# Exercise task
Find each line in the records below that contains the word "should", and copy those lines out in full.

# Data to use
────────────────

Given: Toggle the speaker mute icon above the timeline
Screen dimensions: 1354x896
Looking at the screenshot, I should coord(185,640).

────────────────

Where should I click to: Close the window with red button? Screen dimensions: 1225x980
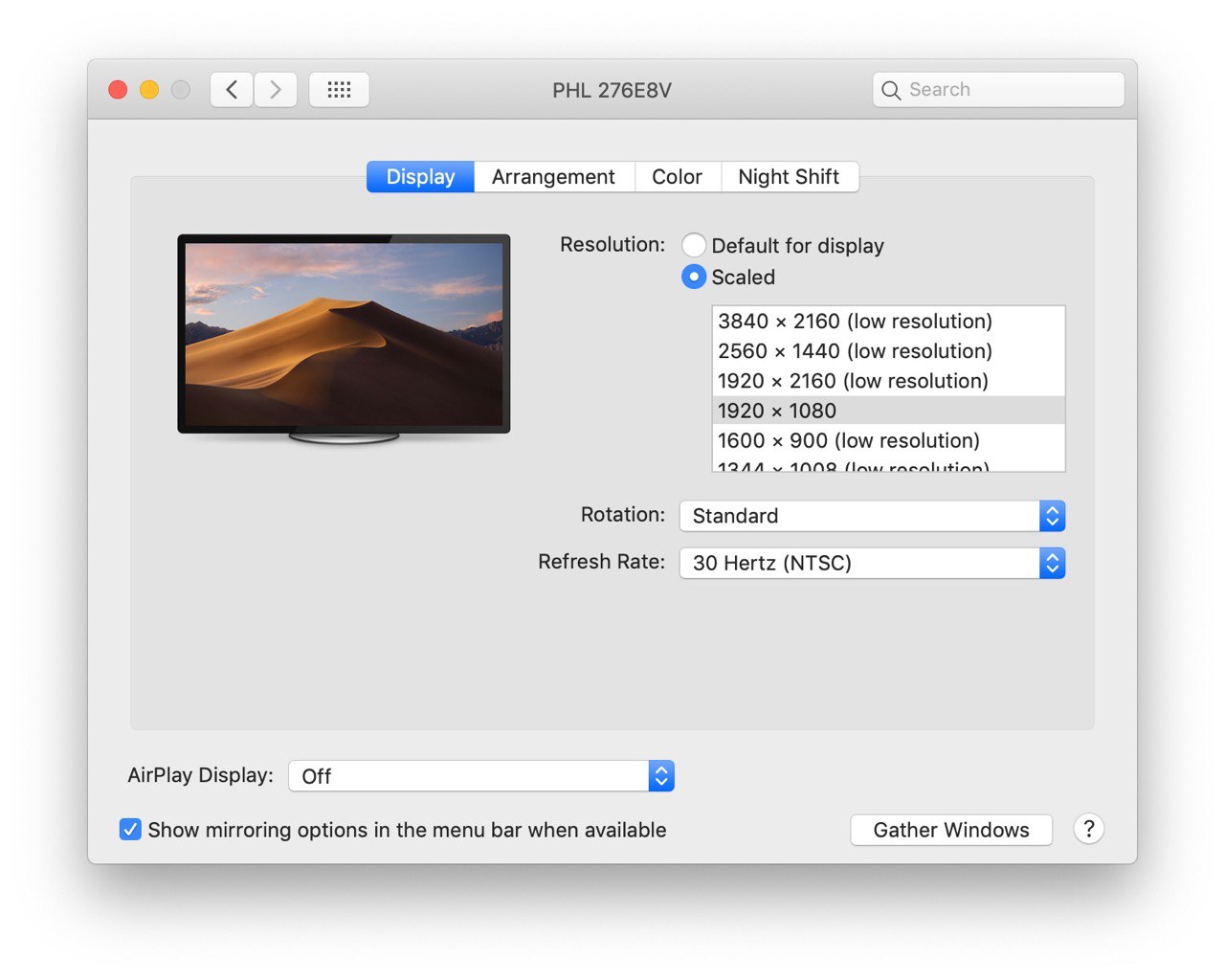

────────────────

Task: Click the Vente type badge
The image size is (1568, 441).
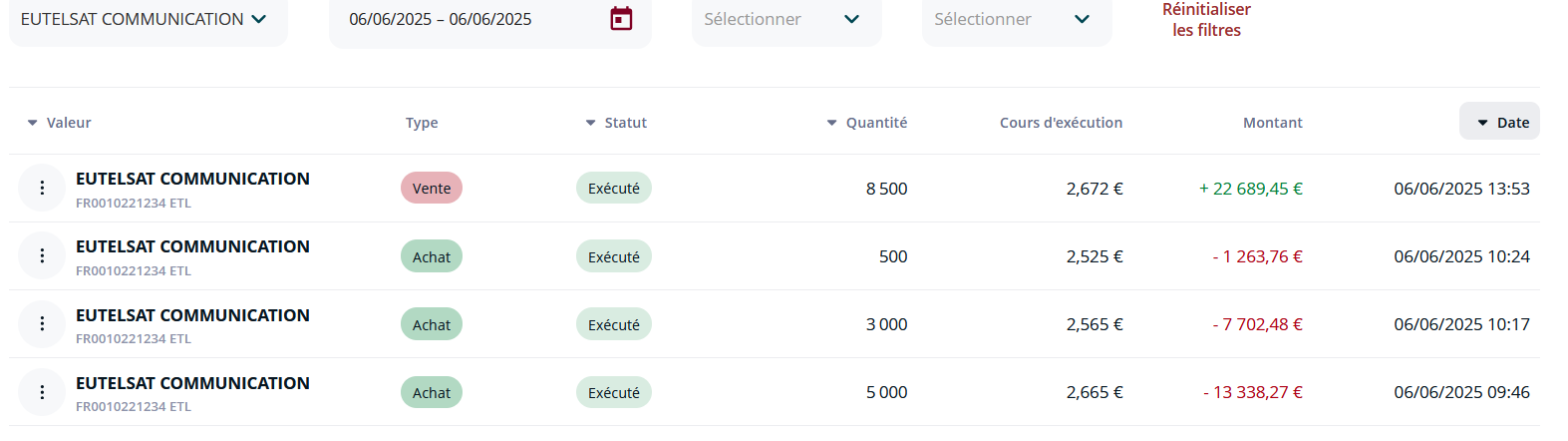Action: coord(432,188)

────────────────

# Answer
Looking at the screenshot, I should coord(185,640).
Where should I click to: Close the window with red button? Screen dimensions: 1225x980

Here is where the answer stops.